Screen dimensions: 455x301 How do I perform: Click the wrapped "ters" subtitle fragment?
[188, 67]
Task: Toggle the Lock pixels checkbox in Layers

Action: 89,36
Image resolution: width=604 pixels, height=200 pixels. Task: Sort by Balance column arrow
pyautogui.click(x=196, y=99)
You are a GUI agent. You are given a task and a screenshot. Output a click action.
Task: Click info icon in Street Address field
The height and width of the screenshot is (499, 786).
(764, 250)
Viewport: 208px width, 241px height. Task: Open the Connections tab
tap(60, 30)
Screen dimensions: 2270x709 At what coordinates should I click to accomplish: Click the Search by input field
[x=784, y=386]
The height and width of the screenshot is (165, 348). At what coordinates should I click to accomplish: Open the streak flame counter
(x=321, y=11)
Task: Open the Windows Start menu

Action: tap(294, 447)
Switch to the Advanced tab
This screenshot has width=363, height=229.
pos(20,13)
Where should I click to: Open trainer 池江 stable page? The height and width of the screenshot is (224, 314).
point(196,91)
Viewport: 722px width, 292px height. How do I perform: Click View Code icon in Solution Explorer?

• • • • • • •

What is being asked:
Give back the material above in full, exactly as it reads.

Solution for this problem:
Screen dimensions: 455x301 How do I perform: Click the wrapped "ters" subtitle fragment?
[188, 67]
Task: Toggle the Lock pixels checkbox in Layers

Action: 89,36
Image resolution: width=604 pixels, height=200 pixels. Task: Sort by Balance column arrow
pyautogui.click(x=196, y=99)
You are a GUI agent. You are given a task and a screenshot. Output a click action.
Task: Click info icon in Street Address field
The height and width of the screenshot is (499, 786).
(764, 250)
Viewport: 208px width, 241px height. Task: Open the Connections tab
tap(60, 30)
Screen dimensions: 2270x709 At what coordinates should I click to accomplish: Click the Search by input field
[x=784, y=386]
The height and width of the screenshot is (165, 348). At what coordinates should I click to accomplish: Open the streak flame counter
(x=321, y=11)
Task: Open the Windows Start menu

Action: tap(294, 447)
Switch to the Advanced tab
This screenshot has width=363, height=229.
pos(20,13)
Where should I click to: Open trainer 池江 stable page? The height and width of the screenshot is (224, 314).
point(196,91)
Viewport: 722px width, 292px height. How do I perform: Click View Code icon in Solution Explorer?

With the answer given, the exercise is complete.